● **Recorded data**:
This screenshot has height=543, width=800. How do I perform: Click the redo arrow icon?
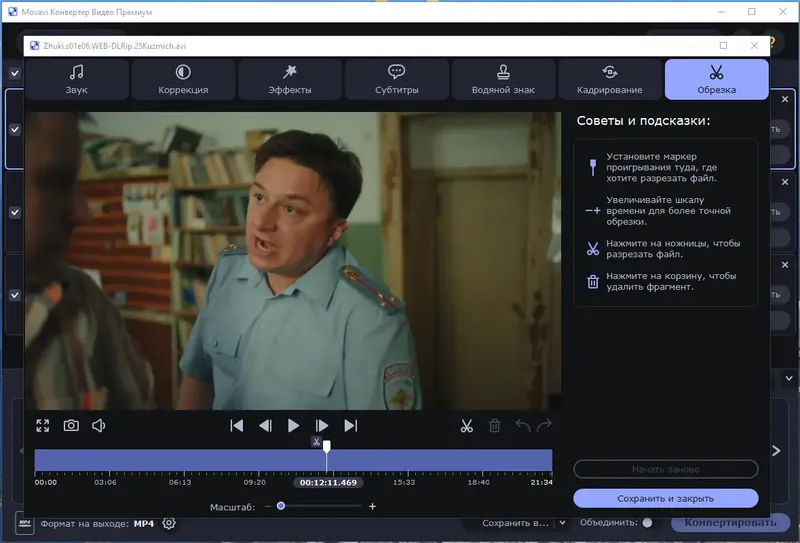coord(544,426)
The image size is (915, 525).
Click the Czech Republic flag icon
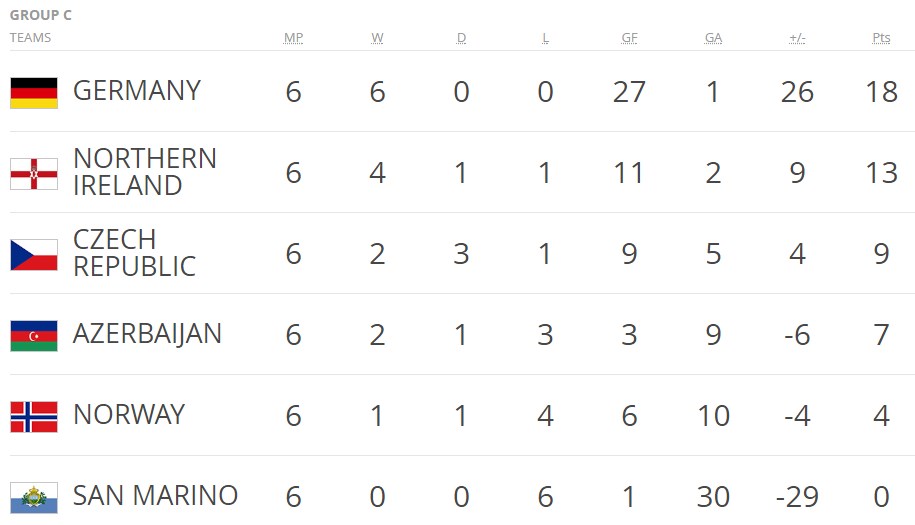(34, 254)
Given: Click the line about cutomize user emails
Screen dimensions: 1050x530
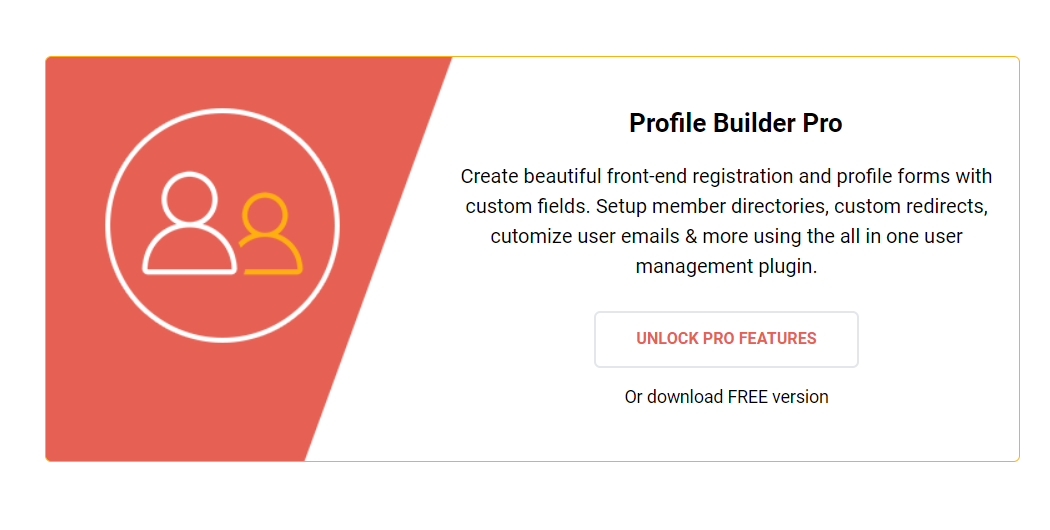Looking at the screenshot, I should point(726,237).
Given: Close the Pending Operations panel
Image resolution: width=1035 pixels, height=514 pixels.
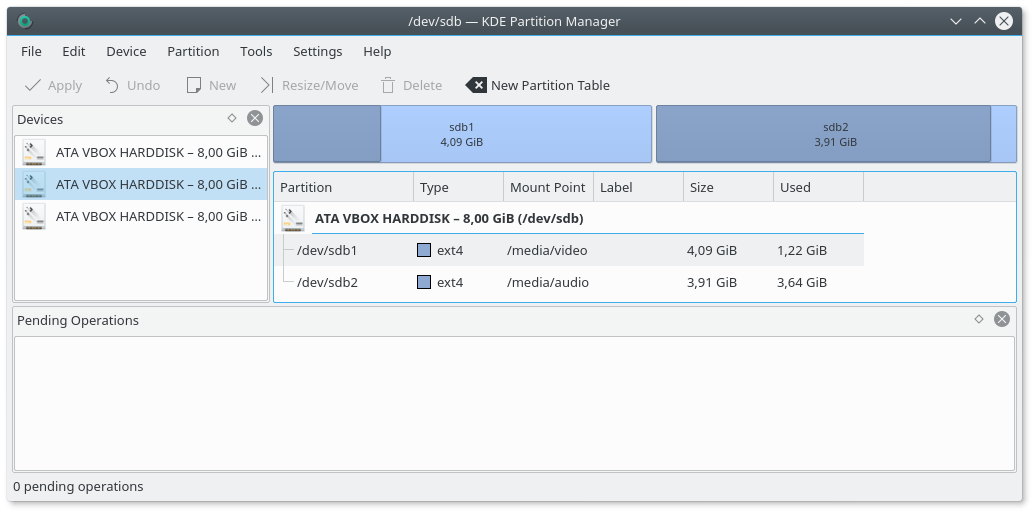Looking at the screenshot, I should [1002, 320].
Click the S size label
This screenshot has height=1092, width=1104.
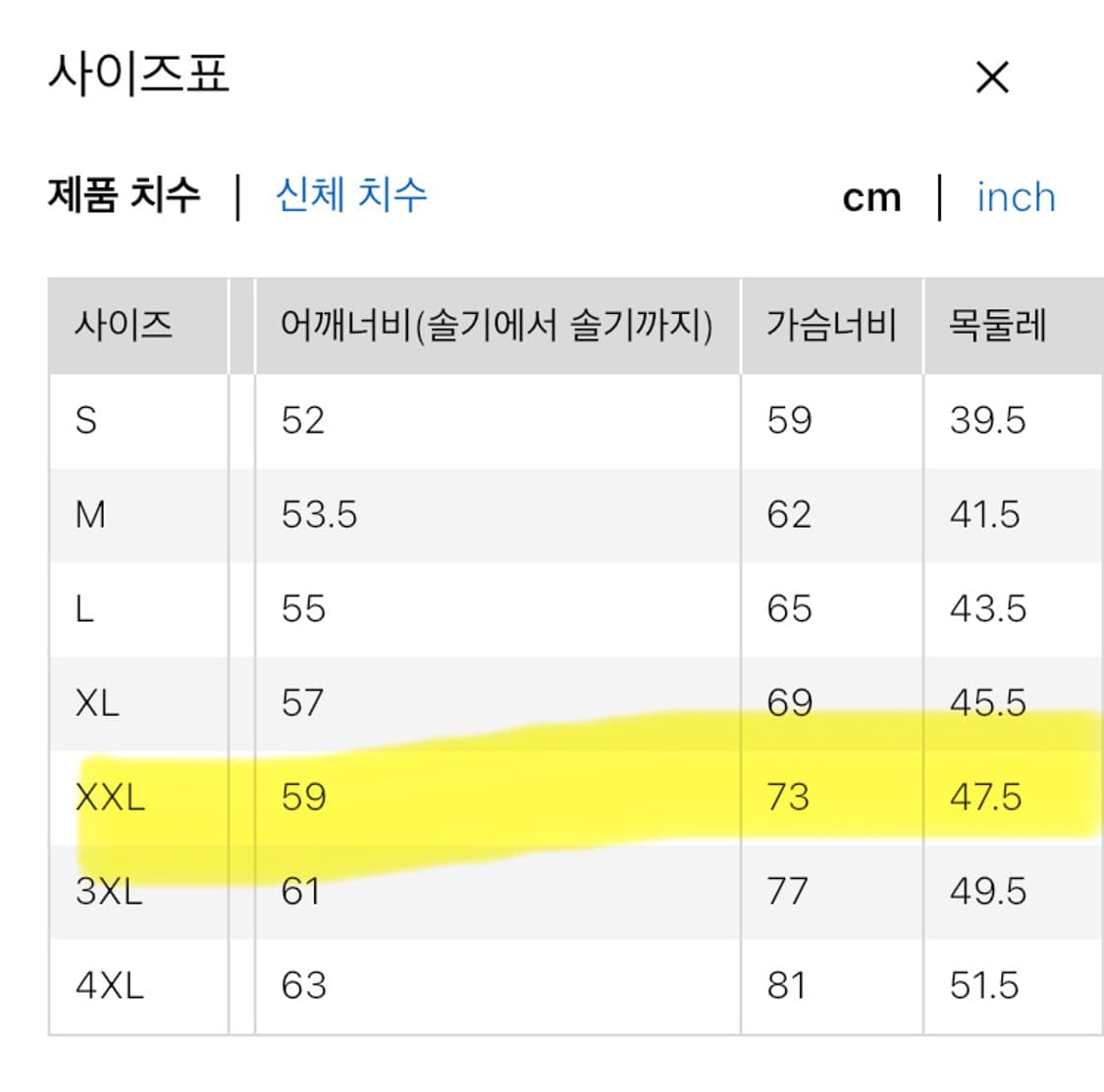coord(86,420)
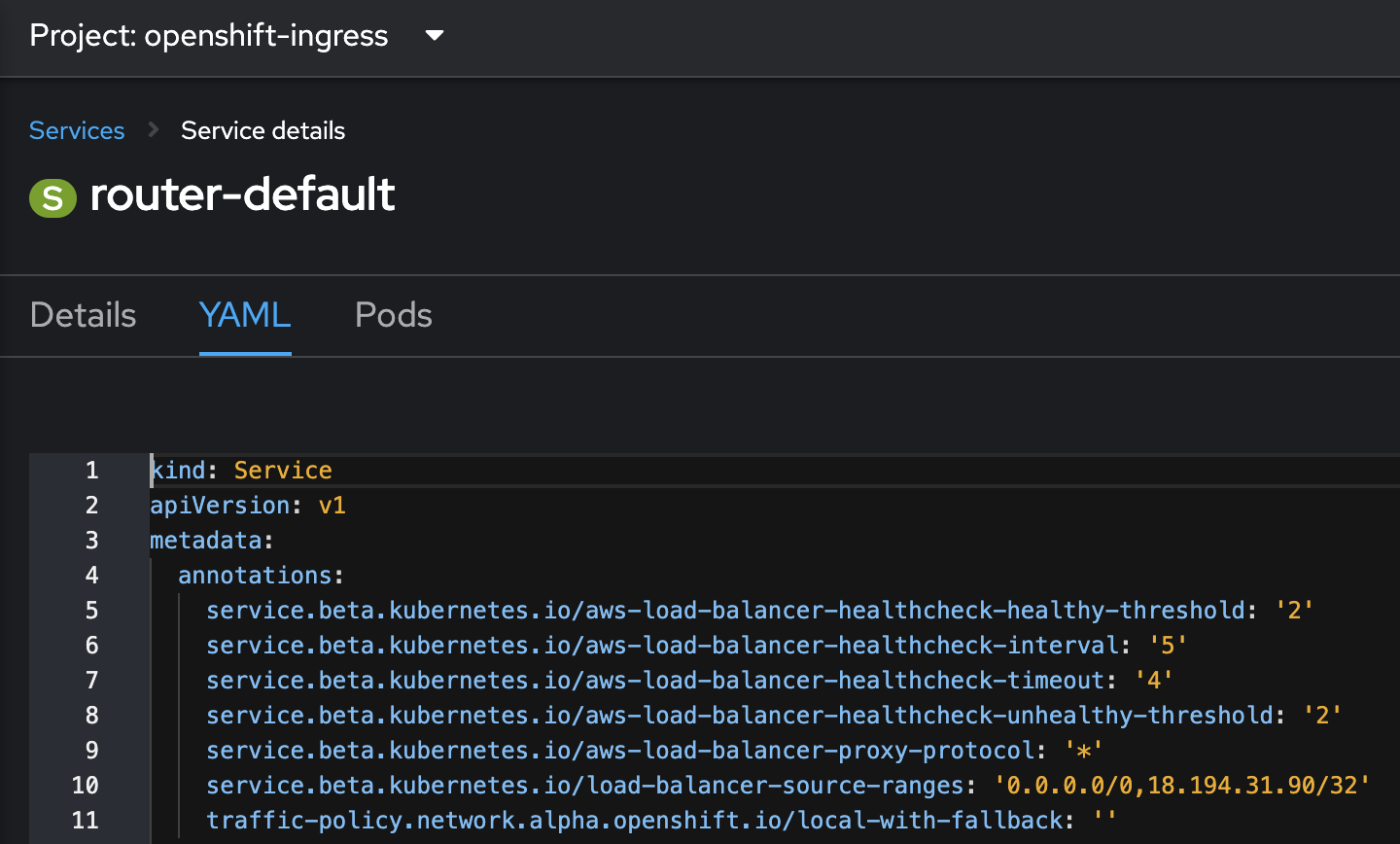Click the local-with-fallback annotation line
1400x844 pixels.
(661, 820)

* * *

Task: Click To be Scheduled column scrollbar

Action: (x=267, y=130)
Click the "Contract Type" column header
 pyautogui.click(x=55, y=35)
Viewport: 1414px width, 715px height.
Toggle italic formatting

● **EXERCISE INSTRUCTIONS**:
Read through the records above and copy the lines that contain "Given".

● **RESULT BELOW**:
Given: Click the line about cutomize user emails
Given: Close the Pending Operations panel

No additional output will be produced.